#### Task brief
Set every entry down again exactly, excluding any pictures.
□ □ □ □ □ □ □
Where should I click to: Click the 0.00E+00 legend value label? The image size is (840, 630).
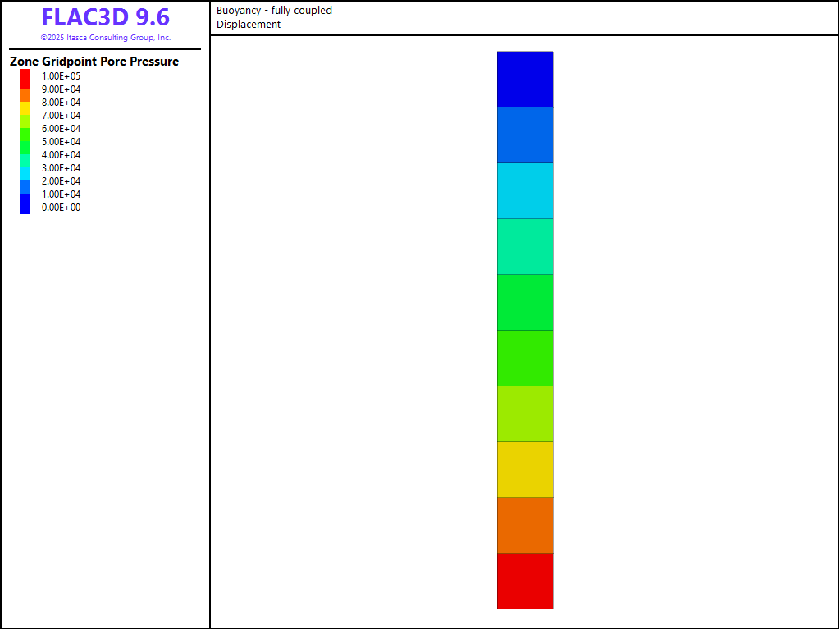62,208
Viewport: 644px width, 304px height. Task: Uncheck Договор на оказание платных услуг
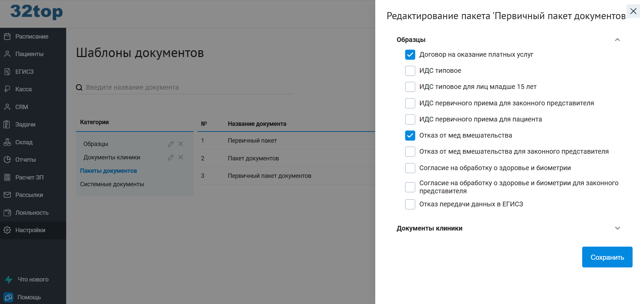pos(410,55)
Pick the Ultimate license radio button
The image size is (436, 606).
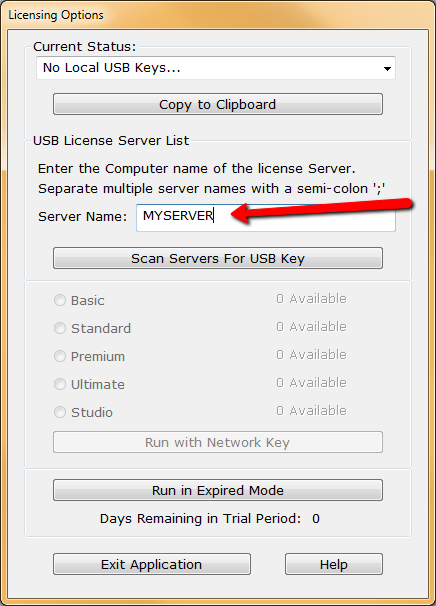(60, 384)
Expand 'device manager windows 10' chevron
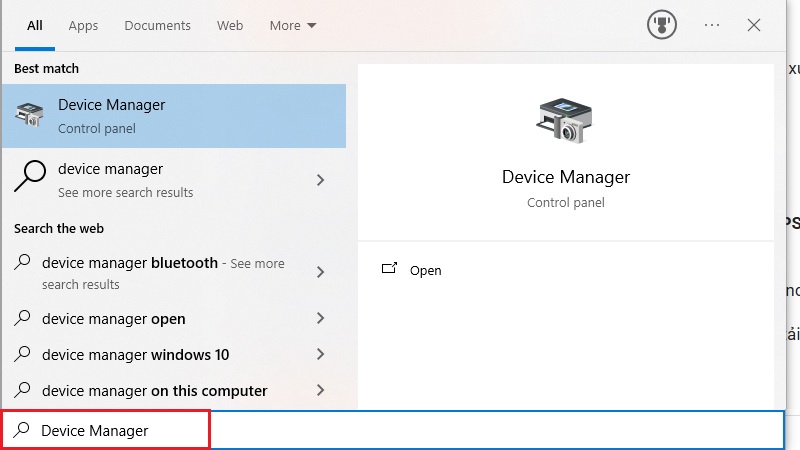This screenshot has height=450, width=800. pyautogui.click(x=320, y=354)
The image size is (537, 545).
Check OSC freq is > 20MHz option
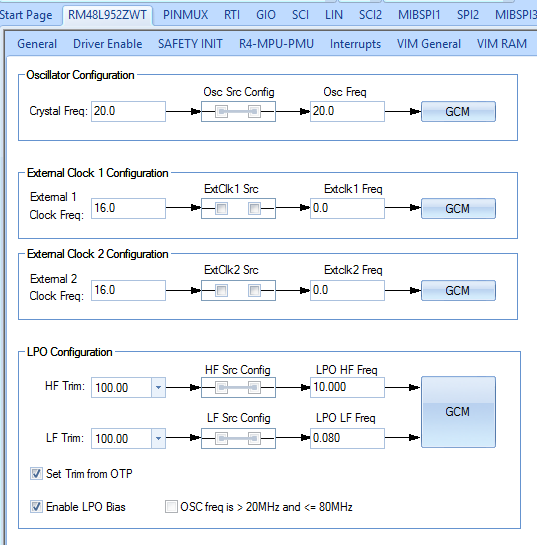point(171,507)
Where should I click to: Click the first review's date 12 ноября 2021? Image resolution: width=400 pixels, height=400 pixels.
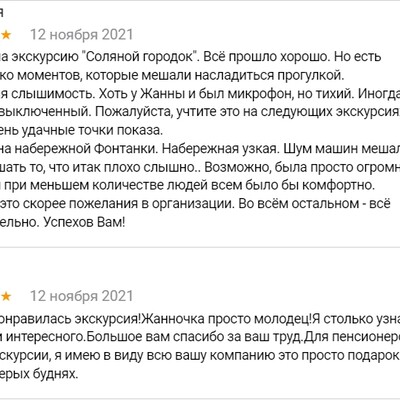[82, 35]
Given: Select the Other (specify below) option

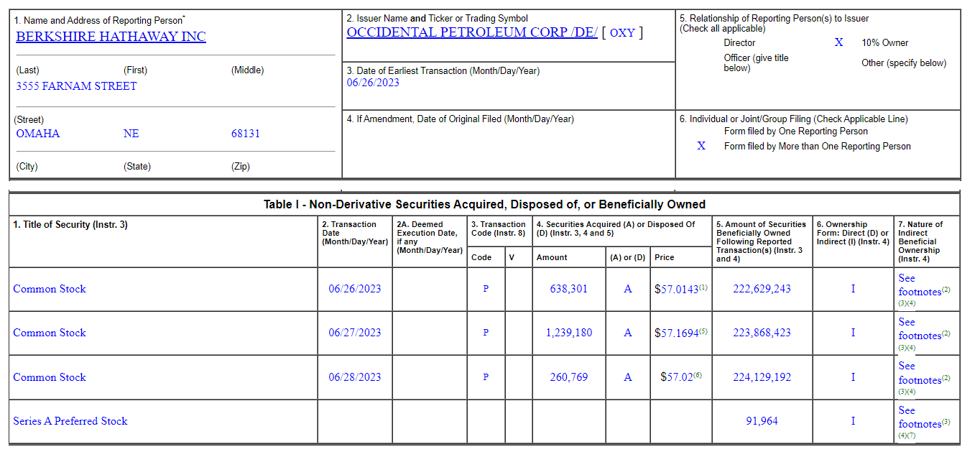Looking at the screenshot, I should 904,63.
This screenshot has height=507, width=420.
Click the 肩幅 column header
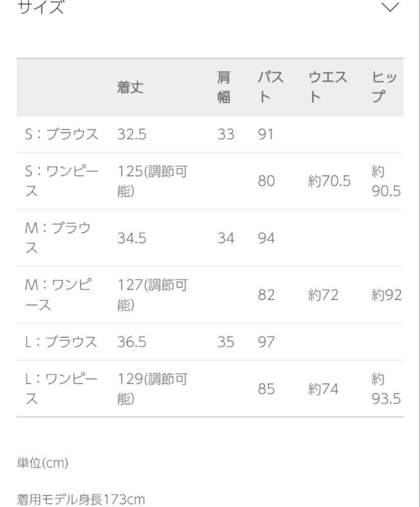coord(222,87)
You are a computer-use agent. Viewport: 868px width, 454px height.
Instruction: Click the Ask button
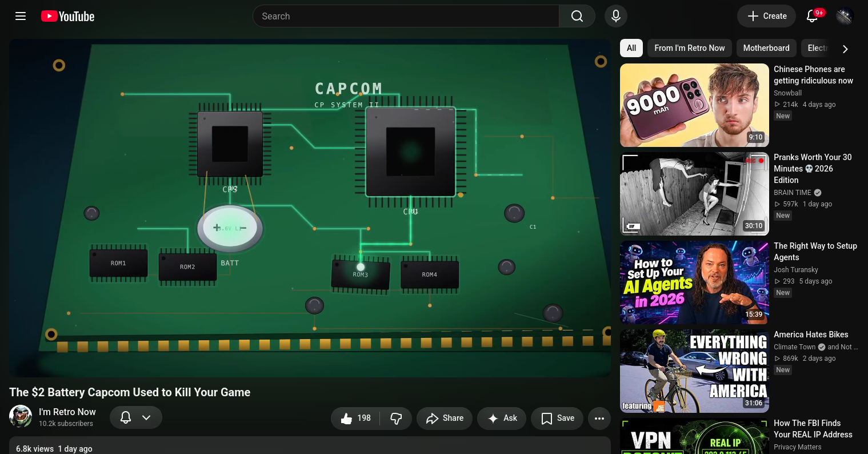[x=502, y=418]
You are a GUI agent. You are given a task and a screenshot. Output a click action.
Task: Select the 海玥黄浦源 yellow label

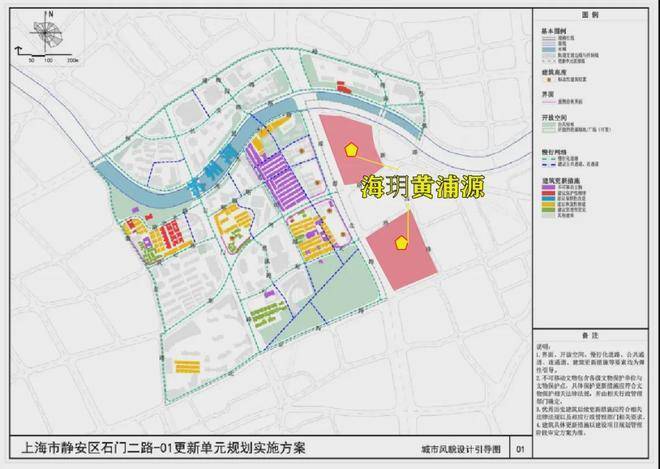[422, 187]
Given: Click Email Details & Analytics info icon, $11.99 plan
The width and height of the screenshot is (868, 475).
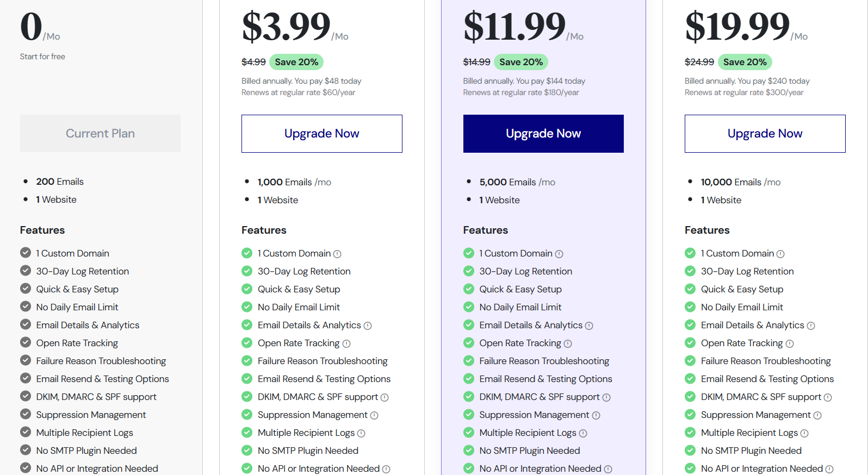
□ □ □ □ □ □ □
#### Solution to this problem
Where should I click to: Click the 0.00E+00 legend value label? The image size is (840, 630).
62,208
Viewport: 644px width, 304px height. Task: Uncheck Договор на оказание платных услуг
pos(410,55)
Pick the Ultimate license radio button
The image size is (436, 606).
(60, 384)
Expand 'device manager windows 10' chevron
This screenshot has height=450, width=800. pyautogui.click(x=320, y=354)
The image size is (537, 545).
Check OSC freq is > 20MHz option
point(171,507)
Where should I click to: Click the first review's date 12 ноября 2021? Image resolution: width=400 pixels, height=400 pixels.
[82, 35]
Given: Select the Other (specify below) option

Looking at the screenshot, I should 904,63.
This screenshot has height=507, width=420.
Click the 肩幅 column header
coord(222,87)
You are a computer-use agent. Viewport: 868px width, 454px height.
Instruction: Click the Ask button
[x=502, y=418]
You are a GUI agent. You are given a task and a screenshot. Output a click action.
Task: Select the 海玥黄浦源 yellow label

[422, 187]
Given: Click Email Details & Analytics info icon, $11.99 plan
The width and height of the screenshot is (868, 475).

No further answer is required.